### Task to complete
For the entries below, report every line that includes the word "computer".

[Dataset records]
-------

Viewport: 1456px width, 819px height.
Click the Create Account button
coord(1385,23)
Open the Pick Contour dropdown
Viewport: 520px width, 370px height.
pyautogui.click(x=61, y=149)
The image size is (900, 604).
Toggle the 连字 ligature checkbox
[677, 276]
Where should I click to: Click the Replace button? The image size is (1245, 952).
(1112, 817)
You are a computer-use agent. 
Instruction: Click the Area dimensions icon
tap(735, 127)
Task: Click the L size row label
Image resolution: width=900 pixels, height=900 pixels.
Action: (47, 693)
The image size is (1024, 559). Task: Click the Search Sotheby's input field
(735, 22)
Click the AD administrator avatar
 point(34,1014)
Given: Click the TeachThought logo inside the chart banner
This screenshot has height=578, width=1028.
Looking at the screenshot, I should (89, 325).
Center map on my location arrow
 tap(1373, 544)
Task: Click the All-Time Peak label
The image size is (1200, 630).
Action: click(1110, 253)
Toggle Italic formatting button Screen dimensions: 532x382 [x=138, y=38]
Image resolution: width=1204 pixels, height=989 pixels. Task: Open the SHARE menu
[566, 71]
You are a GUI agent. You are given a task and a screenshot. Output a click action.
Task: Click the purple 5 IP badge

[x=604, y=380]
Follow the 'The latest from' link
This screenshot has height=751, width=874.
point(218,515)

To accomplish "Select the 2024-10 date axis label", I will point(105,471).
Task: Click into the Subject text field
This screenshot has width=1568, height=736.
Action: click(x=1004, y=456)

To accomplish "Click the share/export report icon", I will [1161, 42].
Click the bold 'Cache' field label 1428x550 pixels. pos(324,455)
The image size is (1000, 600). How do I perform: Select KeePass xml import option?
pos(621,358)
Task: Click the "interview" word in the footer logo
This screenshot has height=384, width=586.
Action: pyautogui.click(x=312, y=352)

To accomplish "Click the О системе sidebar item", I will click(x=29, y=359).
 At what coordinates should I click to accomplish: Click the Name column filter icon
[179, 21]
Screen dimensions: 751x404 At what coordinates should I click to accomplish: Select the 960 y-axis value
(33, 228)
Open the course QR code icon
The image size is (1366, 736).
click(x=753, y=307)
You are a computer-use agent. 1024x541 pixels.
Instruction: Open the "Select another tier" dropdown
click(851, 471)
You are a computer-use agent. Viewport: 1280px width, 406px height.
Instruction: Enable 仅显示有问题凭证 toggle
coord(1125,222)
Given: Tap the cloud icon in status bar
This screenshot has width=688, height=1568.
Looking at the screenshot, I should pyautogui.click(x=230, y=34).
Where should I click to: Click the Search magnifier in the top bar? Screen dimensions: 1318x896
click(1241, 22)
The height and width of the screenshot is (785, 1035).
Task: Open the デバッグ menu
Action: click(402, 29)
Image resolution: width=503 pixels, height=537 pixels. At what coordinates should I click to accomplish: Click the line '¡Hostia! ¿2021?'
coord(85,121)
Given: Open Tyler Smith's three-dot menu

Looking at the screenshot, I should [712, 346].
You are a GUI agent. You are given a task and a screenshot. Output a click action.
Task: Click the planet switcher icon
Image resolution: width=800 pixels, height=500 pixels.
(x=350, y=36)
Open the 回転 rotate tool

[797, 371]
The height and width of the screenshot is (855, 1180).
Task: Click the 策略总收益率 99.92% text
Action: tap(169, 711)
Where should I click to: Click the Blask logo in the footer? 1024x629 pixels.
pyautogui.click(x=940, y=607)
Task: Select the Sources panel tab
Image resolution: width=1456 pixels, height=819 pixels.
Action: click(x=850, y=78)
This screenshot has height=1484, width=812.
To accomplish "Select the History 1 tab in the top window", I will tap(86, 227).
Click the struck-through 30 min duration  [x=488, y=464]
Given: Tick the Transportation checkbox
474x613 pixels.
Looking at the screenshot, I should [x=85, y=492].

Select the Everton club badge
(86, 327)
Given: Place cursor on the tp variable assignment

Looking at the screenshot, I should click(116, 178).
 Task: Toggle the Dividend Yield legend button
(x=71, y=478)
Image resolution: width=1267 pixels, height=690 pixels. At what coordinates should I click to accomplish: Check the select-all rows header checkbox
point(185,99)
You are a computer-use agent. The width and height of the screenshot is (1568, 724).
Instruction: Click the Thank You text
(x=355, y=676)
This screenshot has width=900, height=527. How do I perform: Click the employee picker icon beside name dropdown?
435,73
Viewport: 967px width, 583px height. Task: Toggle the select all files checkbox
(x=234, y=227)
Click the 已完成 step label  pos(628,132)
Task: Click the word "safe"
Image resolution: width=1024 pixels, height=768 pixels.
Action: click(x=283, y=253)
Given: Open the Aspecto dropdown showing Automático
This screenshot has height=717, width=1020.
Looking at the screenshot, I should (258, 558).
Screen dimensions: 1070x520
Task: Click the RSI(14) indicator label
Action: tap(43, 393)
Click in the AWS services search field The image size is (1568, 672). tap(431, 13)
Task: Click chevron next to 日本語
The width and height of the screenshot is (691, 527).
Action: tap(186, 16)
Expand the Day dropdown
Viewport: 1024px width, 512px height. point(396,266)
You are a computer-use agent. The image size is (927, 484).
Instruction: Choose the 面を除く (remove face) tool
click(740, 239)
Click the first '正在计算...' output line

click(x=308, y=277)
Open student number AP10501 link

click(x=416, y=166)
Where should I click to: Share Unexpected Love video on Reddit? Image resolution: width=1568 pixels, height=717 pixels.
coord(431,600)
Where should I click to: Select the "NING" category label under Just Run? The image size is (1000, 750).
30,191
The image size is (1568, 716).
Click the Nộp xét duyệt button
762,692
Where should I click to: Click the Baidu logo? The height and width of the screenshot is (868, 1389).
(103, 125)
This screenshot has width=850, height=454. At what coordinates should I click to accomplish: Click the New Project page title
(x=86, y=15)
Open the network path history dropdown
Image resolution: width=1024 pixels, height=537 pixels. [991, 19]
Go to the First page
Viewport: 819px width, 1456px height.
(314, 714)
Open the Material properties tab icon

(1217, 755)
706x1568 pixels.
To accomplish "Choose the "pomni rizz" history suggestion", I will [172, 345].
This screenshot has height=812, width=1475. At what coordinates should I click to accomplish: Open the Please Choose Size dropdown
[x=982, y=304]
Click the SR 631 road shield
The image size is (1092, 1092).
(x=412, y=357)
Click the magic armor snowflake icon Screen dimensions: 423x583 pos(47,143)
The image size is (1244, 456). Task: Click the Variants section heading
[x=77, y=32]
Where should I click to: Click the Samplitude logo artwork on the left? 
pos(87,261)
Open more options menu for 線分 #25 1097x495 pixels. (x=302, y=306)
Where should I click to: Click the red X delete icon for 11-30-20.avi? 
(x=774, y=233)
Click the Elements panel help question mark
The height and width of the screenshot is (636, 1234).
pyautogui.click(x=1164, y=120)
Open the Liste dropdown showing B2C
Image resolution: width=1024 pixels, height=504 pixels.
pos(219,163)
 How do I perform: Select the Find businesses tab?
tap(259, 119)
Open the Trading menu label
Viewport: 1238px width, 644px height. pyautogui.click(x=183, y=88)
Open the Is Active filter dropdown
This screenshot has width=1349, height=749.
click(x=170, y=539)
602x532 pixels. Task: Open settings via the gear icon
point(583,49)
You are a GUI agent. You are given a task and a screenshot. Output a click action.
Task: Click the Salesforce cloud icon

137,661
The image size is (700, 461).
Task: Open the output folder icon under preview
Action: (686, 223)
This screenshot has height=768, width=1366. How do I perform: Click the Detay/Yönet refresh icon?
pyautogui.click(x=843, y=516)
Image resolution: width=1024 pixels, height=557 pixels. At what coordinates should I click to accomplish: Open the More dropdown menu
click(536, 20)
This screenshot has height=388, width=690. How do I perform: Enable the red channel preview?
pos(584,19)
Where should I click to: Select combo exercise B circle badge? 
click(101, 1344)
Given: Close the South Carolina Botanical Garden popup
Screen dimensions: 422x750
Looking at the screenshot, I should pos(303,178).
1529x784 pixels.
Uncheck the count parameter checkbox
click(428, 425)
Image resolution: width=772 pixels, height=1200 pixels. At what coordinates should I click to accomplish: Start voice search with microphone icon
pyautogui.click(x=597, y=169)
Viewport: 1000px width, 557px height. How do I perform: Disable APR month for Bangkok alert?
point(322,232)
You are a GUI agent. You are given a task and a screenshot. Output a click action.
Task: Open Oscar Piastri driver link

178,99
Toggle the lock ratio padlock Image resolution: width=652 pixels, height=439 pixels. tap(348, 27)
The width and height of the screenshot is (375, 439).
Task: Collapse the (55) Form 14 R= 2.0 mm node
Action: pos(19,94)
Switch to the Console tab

-------

### Completed task
You are a computer-use agent. 
You are a computer-use agent. 1024x541 pixels.
You are a computer-use agent. Viewport: 1280px width, 406px height.
You are a computer-use agent. The width and height of the screenshot is (1568, 724).
You are a computer-use agent. The image size is (927, 484).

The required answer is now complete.